Month | MyBlogLog Click Data | Google Click Data | Over/Under |
March | 492 | 375 | +117/131% |
April | 637 | 637 | 0/100% |
May | 756 | 692 | +64/110% |
June | 1302 | 1349 | -47/97% |
July | 1041 | 1132 | -91/92% |
August | 632 | 294 | +338/215% |
September | 288 | 40 | +248/720% |
I'm not sure why March numbers are off by so much but most of the time my numbers are within 10% of each other. Then something happened in August.
Look at September! If MBL click data is correct and Google is discounting clicks it considers to be fraudulent then why have I not yet recieved one of those "you have been banned from AdSense" emails?

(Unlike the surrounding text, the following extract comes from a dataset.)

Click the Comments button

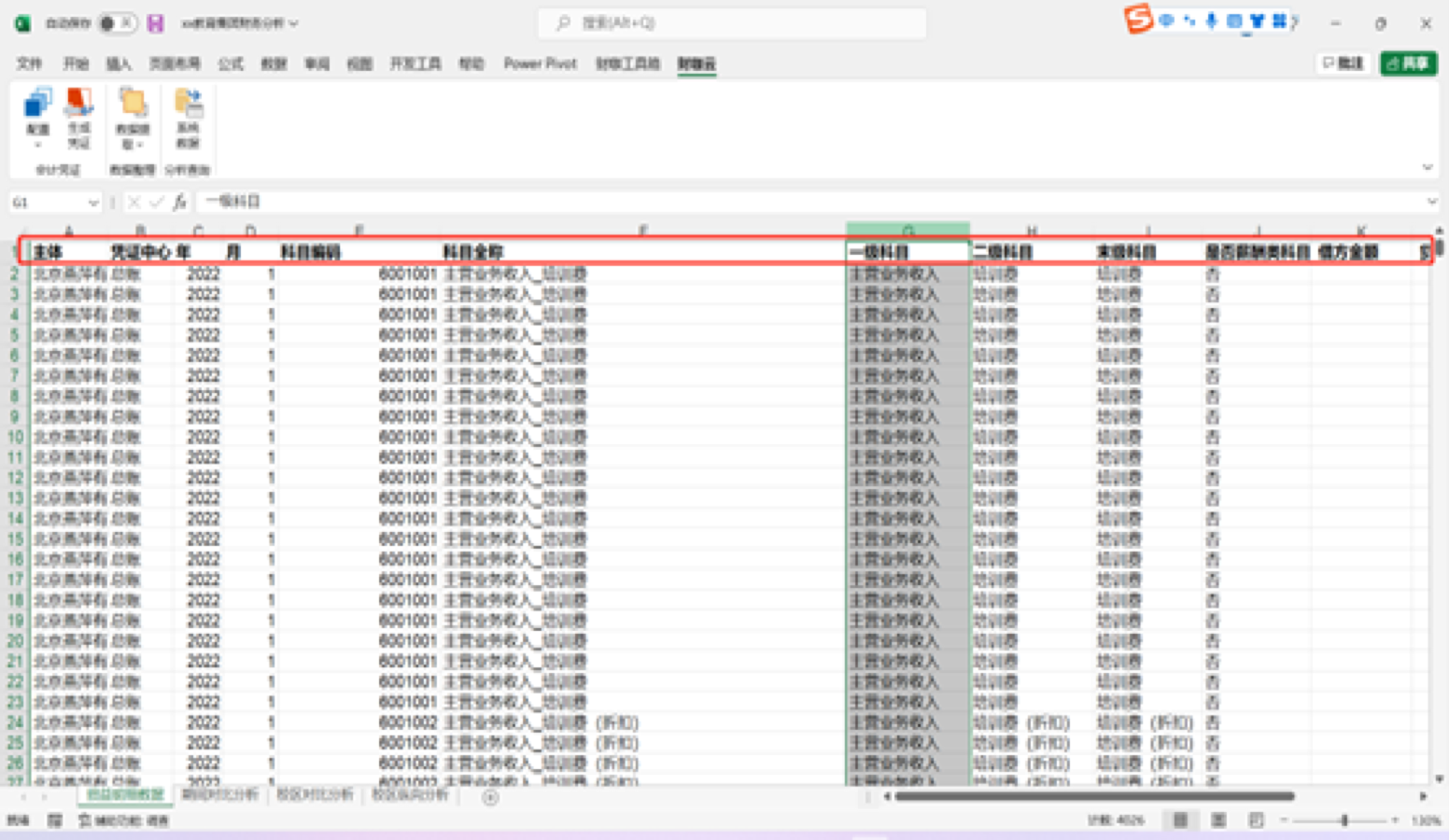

With a click-fraud rate up near 620% I should be banned from AdSense!
I can understand Google blocking it's "10% of all clicks are click-fraud" clicks but this is far worse than that. To make matters even more interesting I am finding that the discounted clicks look to be from articles that have gained attention on social media sites.
Is Google looking at how a reader came to my site and discounting a click if they came from digg, netscape, stumbleupon, etc? It looks that way to me.

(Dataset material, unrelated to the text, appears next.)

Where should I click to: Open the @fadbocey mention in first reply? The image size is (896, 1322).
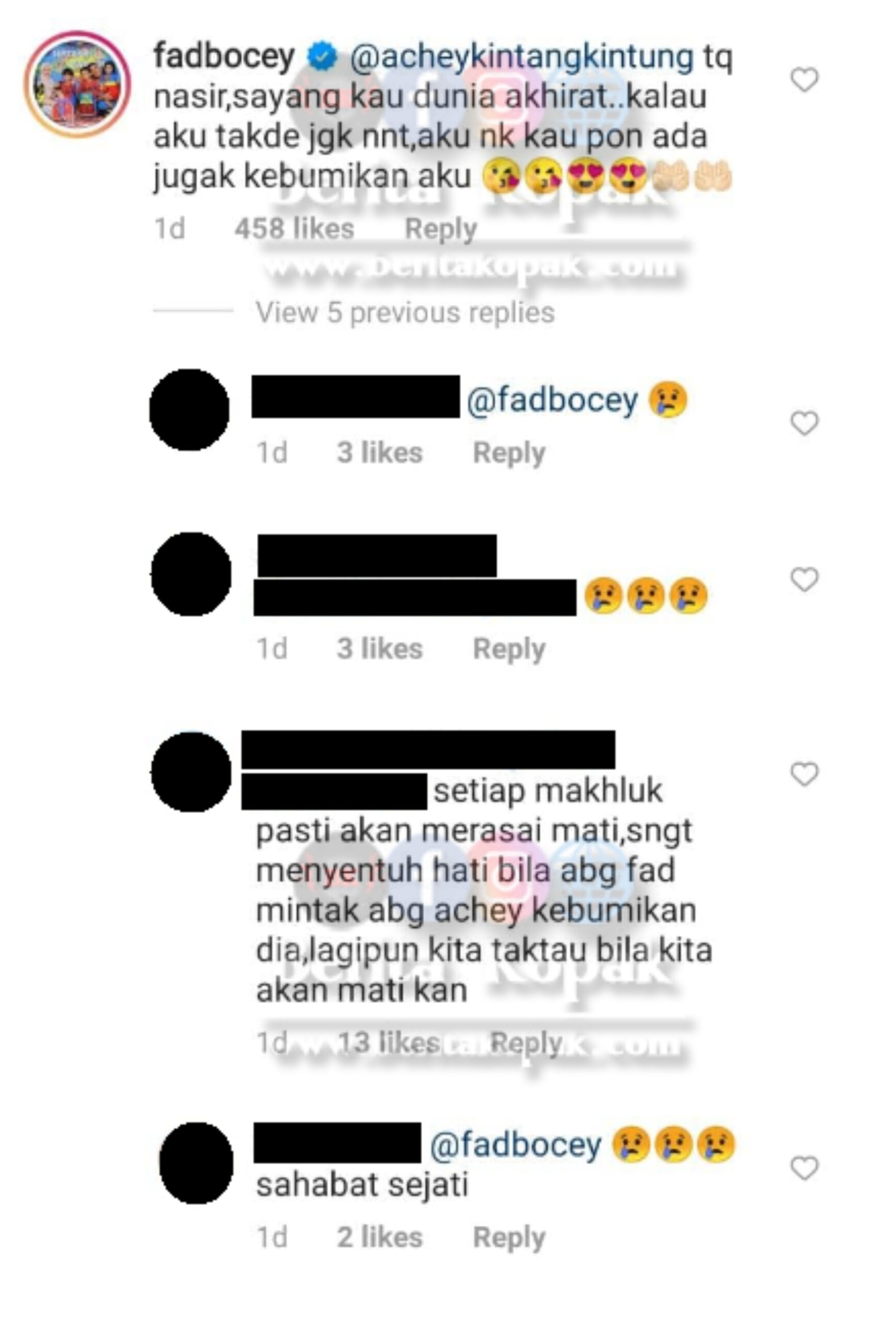(x=552, y=400)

I have been in contact with some of my fellow bloggers who also use MBL on their sites and some of them are also noticing big differences in the numbers being reported.
I realize that in August I split off the Pokemon content over to PokeFarm and that may account for some of the drop off in clicks but if that were the case why did MBL track so many more clicks than Google did during that same month?

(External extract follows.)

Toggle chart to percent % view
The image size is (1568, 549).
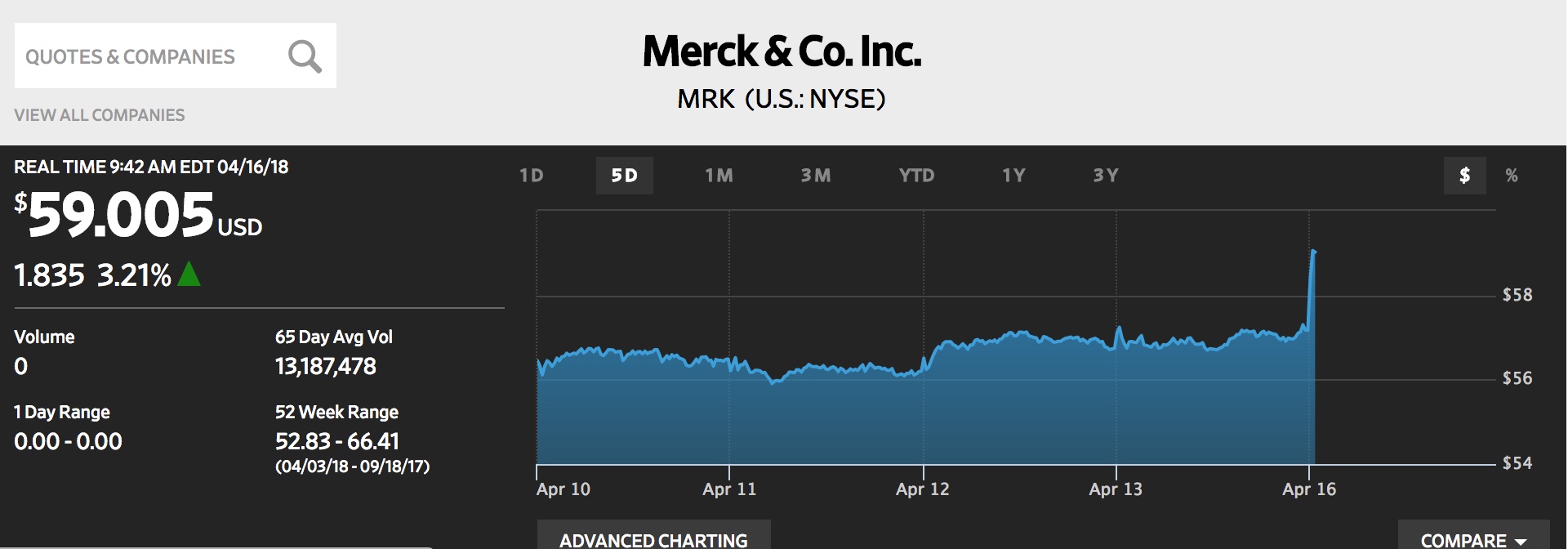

In May the Pokemon content was very minor and August should have reverted to the same click levels as May. I base this on the fact that overall traffic levels and patterns returned to my pre-Pokemon levels.
Like I said before, the tracking for PokeFarm clicks is still very very close between both services. PokeFarm also gets zero traffic from social media sites.
The only thing I can see (since Google does not provide any real information to its AdSense and AdWords members) is that the articles that were getting serious attention via the social media networks have had their clicks discounted in the 95% range. I still can not believe that MBL is mis-reporting on clicks because I have other sites (with no social media attention) where the click data is still within 10% across both services.
If you are a blogger who runs AdSense and MyBlogLog please let me know if you are also noticing this social media discounting. I would like to think it is only me and not something Google is blindly doing in an attempt to take care of its click-fraud problems.
Update
I just found this article on click counting with Shuman Ghosemajumder. I will provide the interesting bits below:
We monitor signals like Internet protocol addresses and the kinds of browsers people use--for traffic to look real, it has to have the right proportion of visitors using the Firefox browser, Internet Explorer, et. cetera.
Does this mean that if you get a high number of Firefox users coming to your site you will also be assumed to have a high number of fraudulent clicks?
When they land on the advertiser's site, they click on products, hitting the "back" button to go back to the landing page. Many browsers reload the landing page each time. We don't count those as clicks, but third-party auditors actually register each click on the "back" button as another click on an ad, which grossly overestimates the number of ad clicks.
That would not apply here because MBL only tracks the click when they leave and does not follow through to the site they go to next.
A very simplistic fraudster might just click on ads, over and over. But of course, we've learned to recognize spikes in the click-through rate, the number of times the ad is clicked on for every time it appears.
Translation: If you have a traffic spike we will discount those clicks. (Social media anyone?)
The number of clicks that we proactively throw out is less than 10%. So then the question is really: How much are advertisers getting for free thanks to our detection methods?
No, the question is, "how many of your AdSense publishers are you screwing over by not paying them for legitimate traffic?"
The problem as I see it
AdSense and AdWords are two halves of the same program, you can not have one without the other. Yet Google continualy treats their AdSense side of the house as a bunch of criminals by "assuming" that 10% (or more) of clicks are fraudulent.
Shuman Ghosemajumder talks a good game about providing a great ROI for AdWords users but the simple fact is that when someone clicks on an AdSense ad and arrives on the AdWords member's site it is up to them to make the conversion and earn their ROI not me. My job is to send them the traffic. If someone arrives on your landing page and bounces away there are a few things that may be happening:
1. Click-fraud
2. Your site sucks
3. Your ad did not properly convey what your site is and the clicker did not find what they were looking for.
Of those three only the first one should result in the click being discounted and the AdSense member not being paid. I would further postulate that someone who is attempting to do click-fraud would tell his/her friends to be sure to click through a few pages on the destination site to make it harder for the system to tell if it were true click-fraud. Why do I say this? Because I read an article a while back about a "click-fraud ring" that does exactly that!
I think it is high time that Google acknowledges the fact that if there were no AdSense program there would also be no AdWords. The two can not survive without each other.